> EXCERPTED DATA
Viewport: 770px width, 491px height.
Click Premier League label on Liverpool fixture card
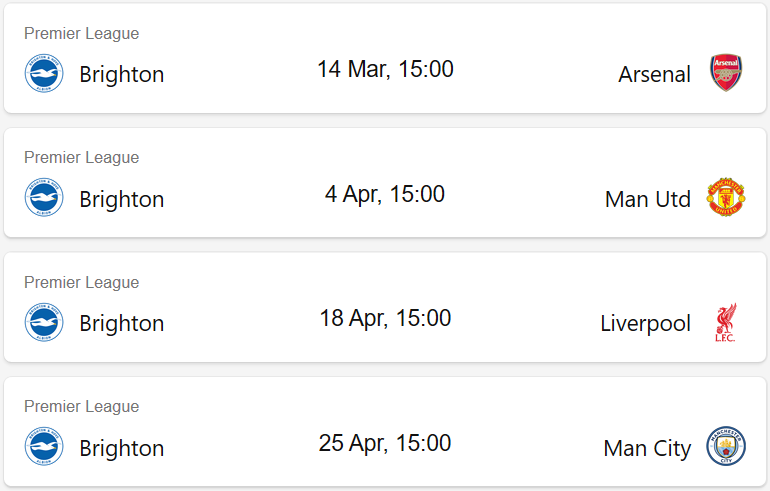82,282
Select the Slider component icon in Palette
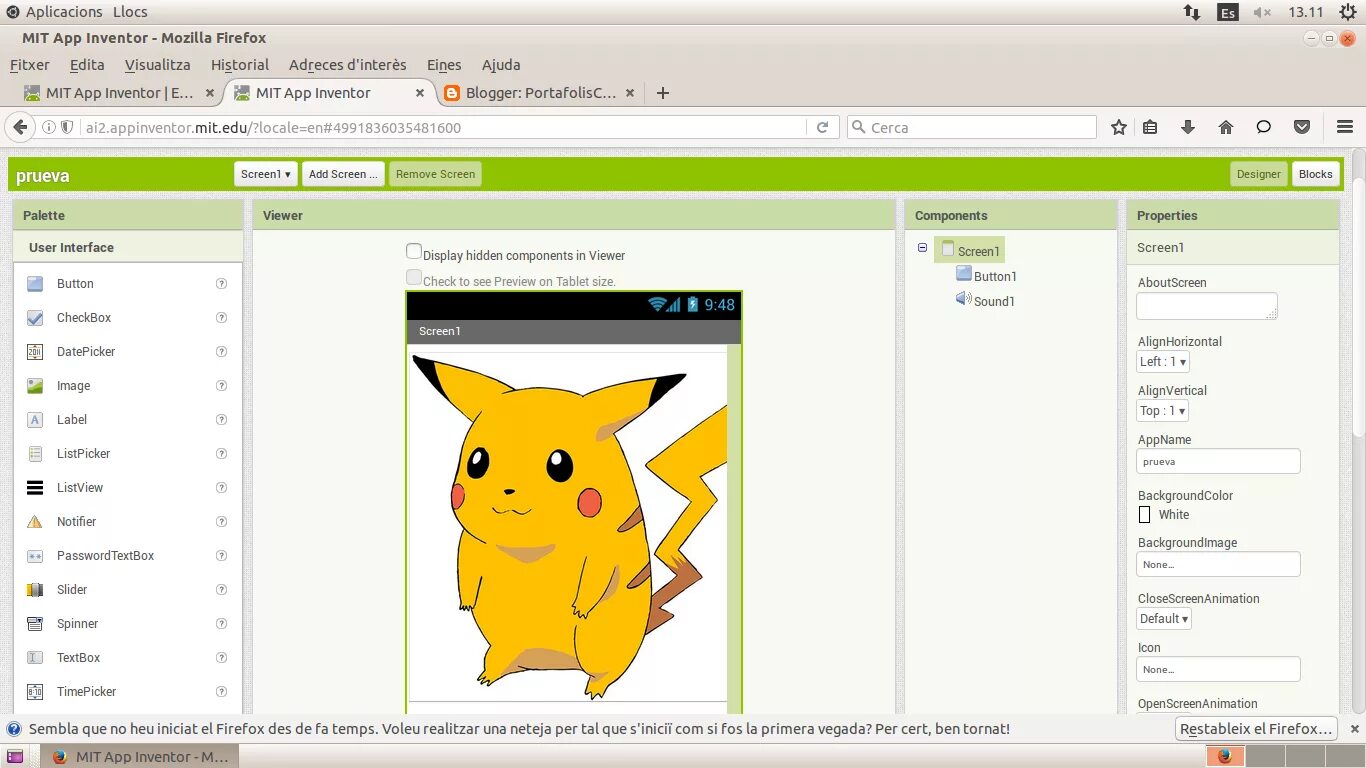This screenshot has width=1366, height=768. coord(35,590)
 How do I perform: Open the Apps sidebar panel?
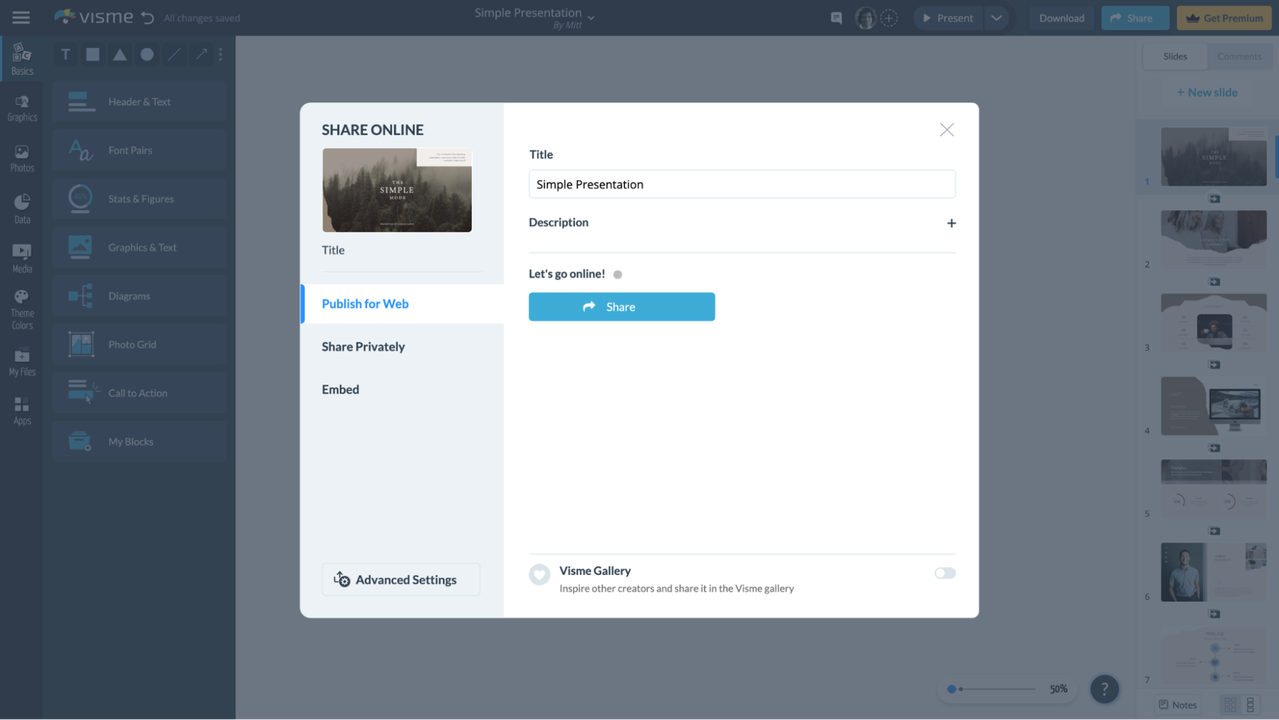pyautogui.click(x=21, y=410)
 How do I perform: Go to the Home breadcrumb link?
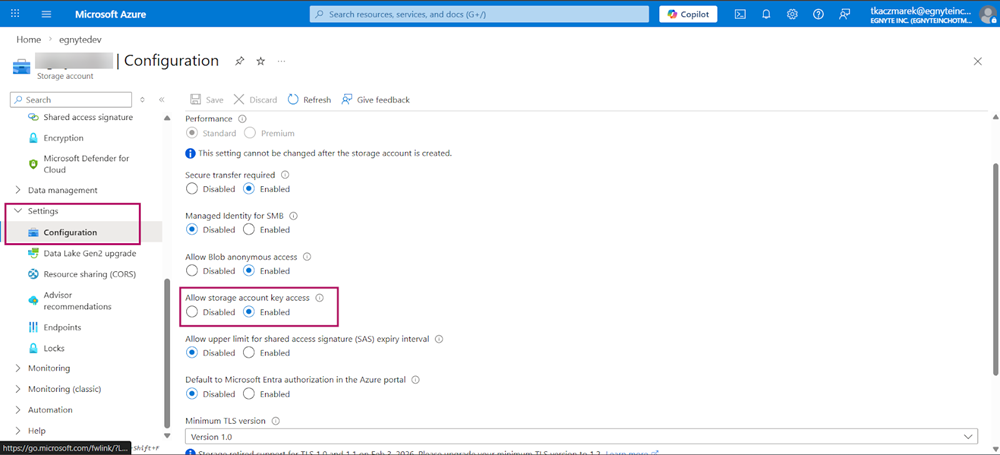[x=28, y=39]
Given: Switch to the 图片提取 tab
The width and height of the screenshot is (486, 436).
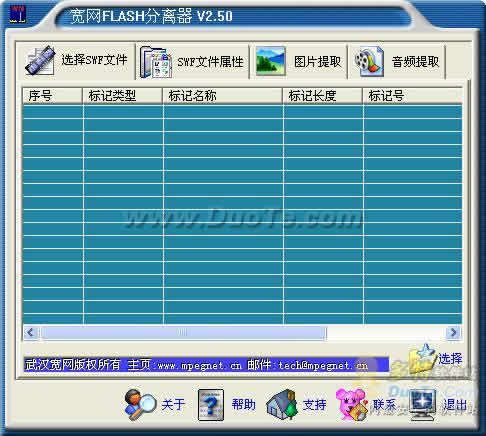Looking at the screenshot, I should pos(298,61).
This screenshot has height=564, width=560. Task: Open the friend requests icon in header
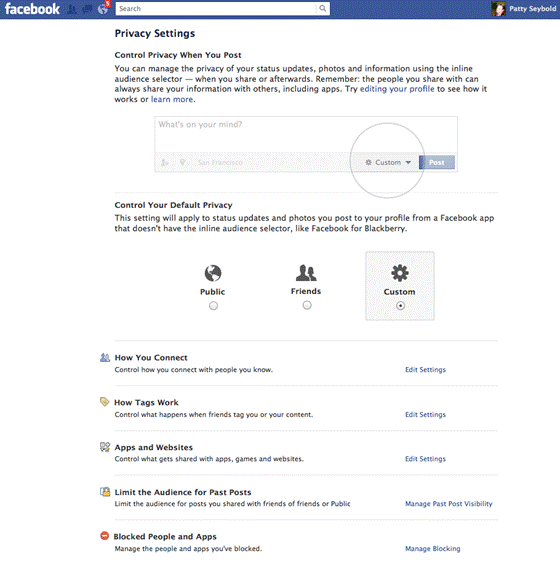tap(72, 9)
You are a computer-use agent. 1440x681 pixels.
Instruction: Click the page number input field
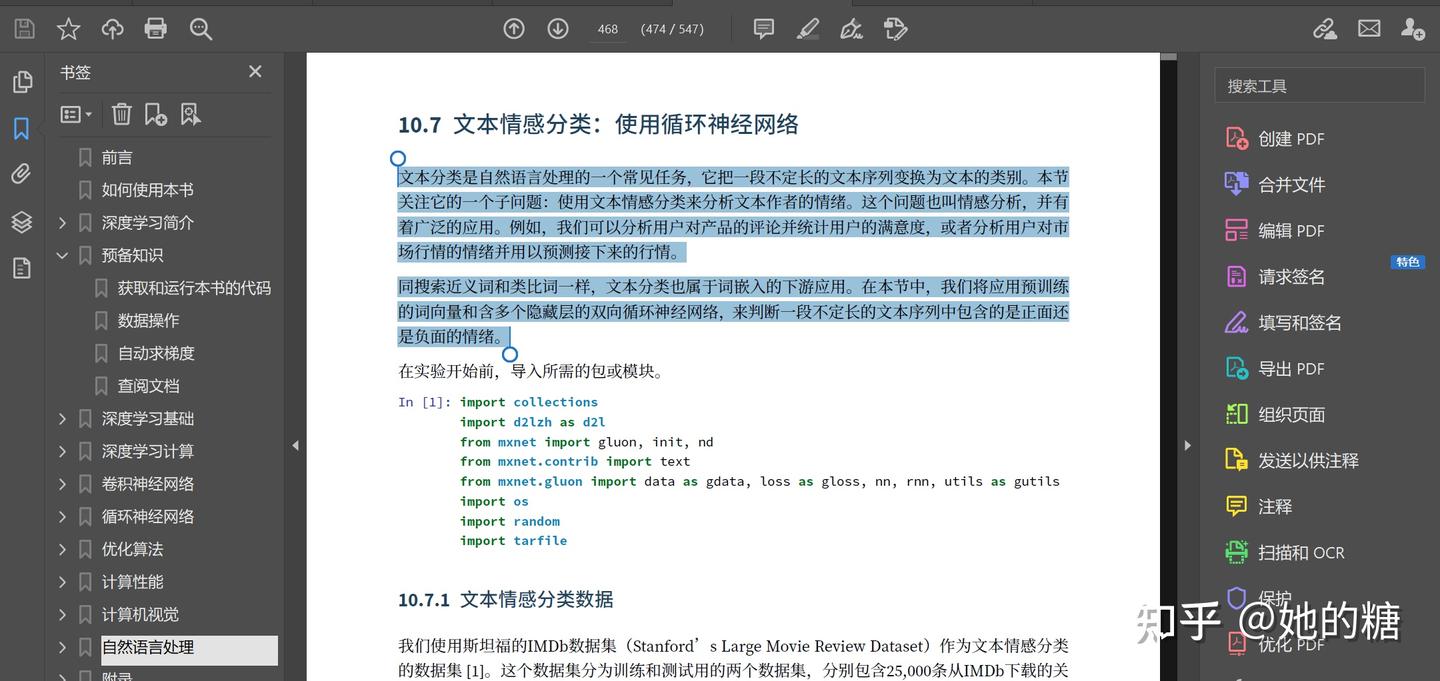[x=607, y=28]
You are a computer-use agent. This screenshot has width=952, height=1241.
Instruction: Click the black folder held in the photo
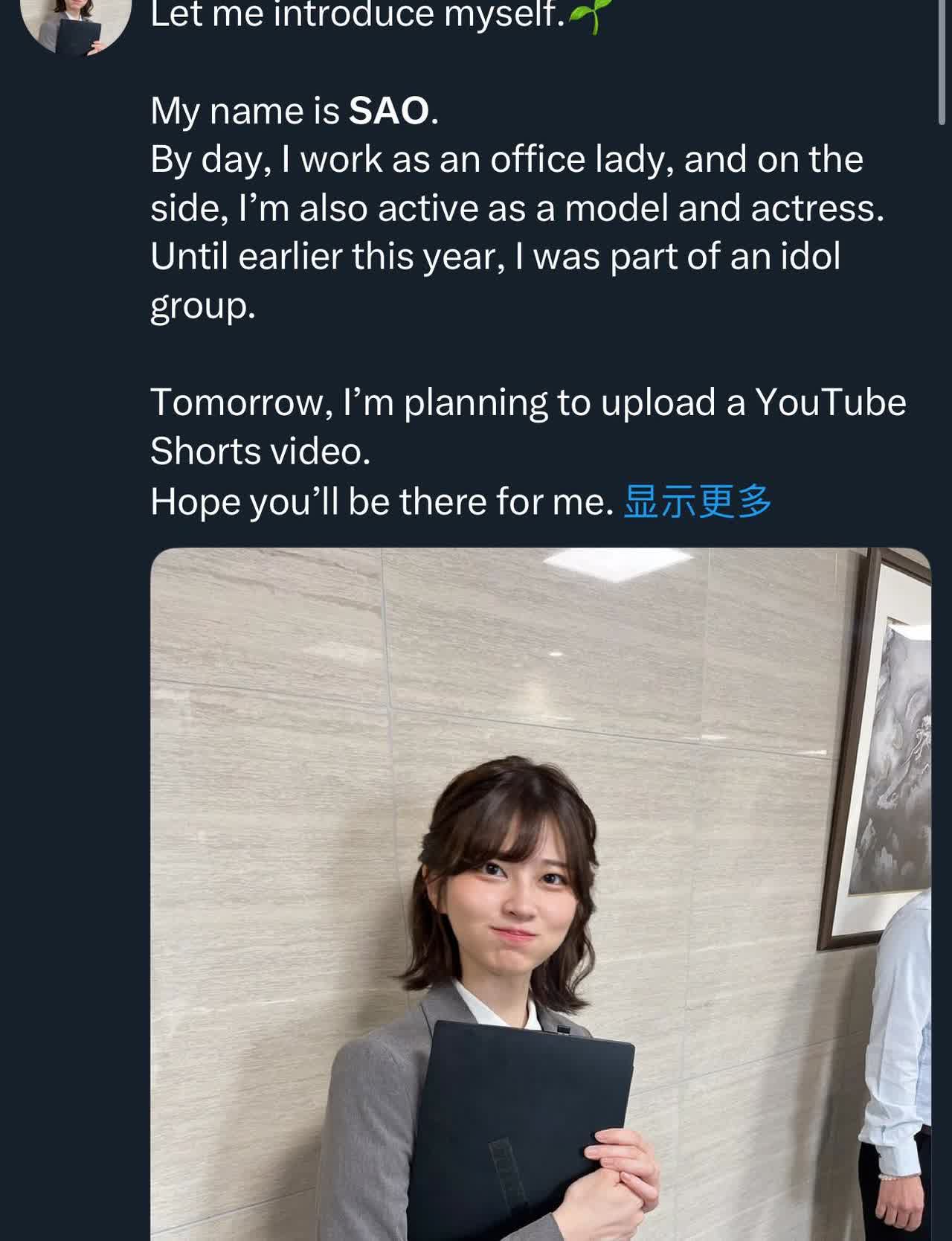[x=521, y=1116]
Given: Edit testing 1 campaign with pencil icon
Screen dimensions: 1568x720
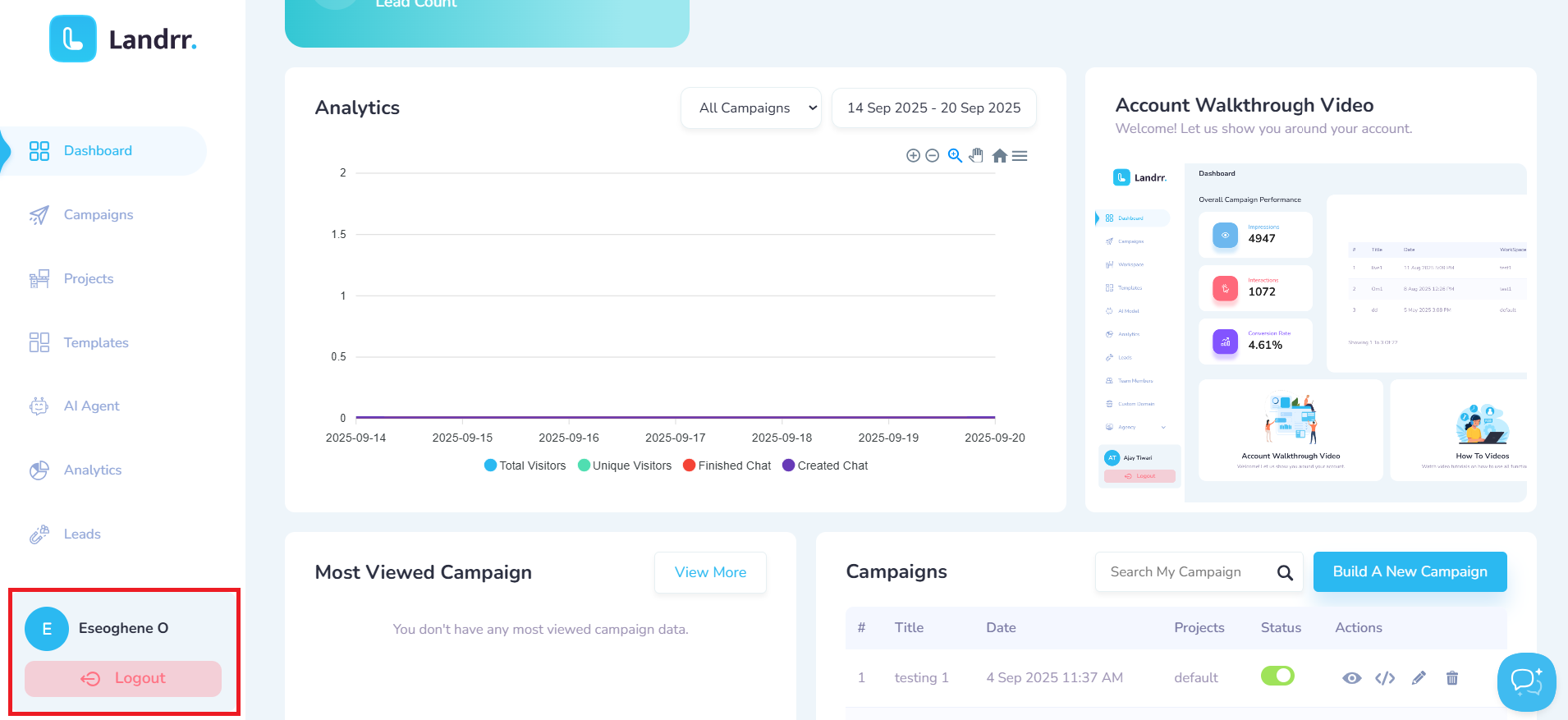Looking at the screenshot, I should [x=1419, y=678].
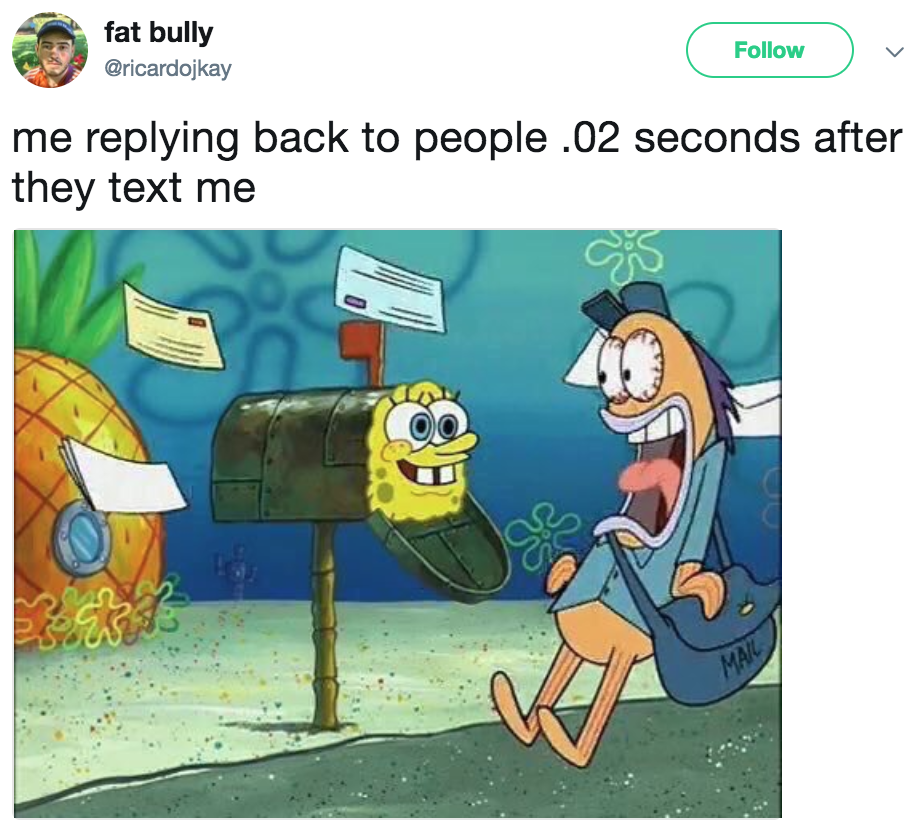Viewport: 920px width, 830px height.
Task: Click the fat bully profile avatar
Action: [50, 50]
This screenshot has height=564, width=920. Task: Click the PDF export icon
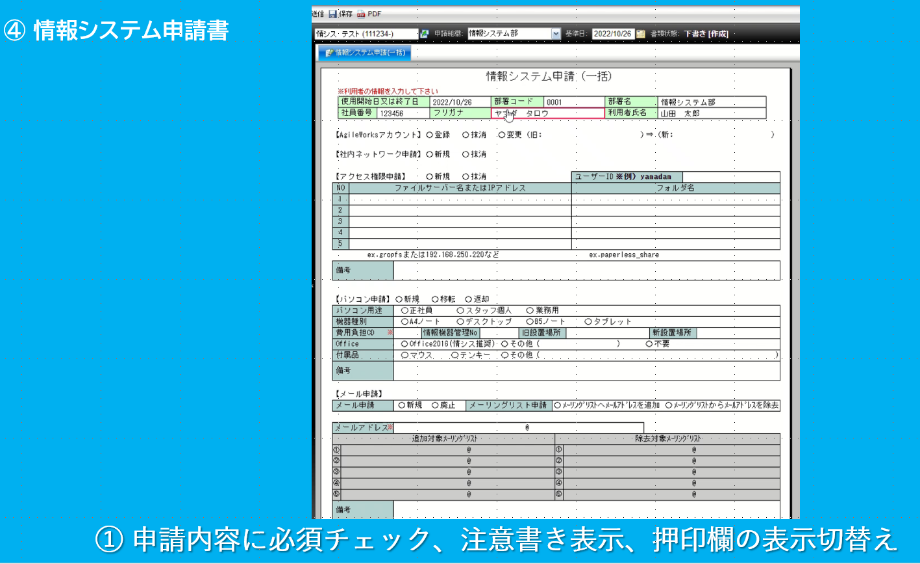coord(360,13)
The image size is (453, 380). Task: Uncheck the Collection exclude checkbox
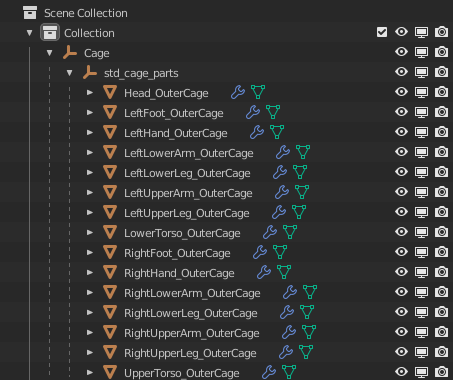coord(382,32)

> WHAT IS REQUIRED
Could you reproduce the data word for word, from the line containing "How do I perform: Open" through the end of the data, leaving out the pictures?

> REPLY
 How do I perform: Open the Apps sidebar panel?
pyautogui.click(x=21, y=410)
 How do I perform: Go to the Home breadcrumb link?
[x=28, y=39]
Given: Switch to the 图片提取 tab
The width and height of the screenshot is (486, 436).
Looking at the screenshot, I should pos(298,61).
This screenshot has height=564, width=560. Task: Open the friend requests icon in header
tap(72, 9)
You are a computer-use agent. 1440x681 pixels.
Instruction: Click the page number input field
[x=607, y=28]
You are a computer-use agent. This screenshot has width=952, height=1241.
Instruction: Click the black folder held in the photo
[x=521, y=1116]
Given: Edit testing 1 campaign with pencil icon
Screen dimensions: 1568x720
Looking at the screenshot, I should [x=1419, y=678].
Viewport: 920px width, 830px height.
Task: Click the fat bully profile avatar
Action: [50, 50]
This screenshot has height=564, width=920. Task: Click the PDF export icon
coord(360,13)
The image size is (453, 380). Task: Uncheck the Collection exclude checkbox
coord(382,32)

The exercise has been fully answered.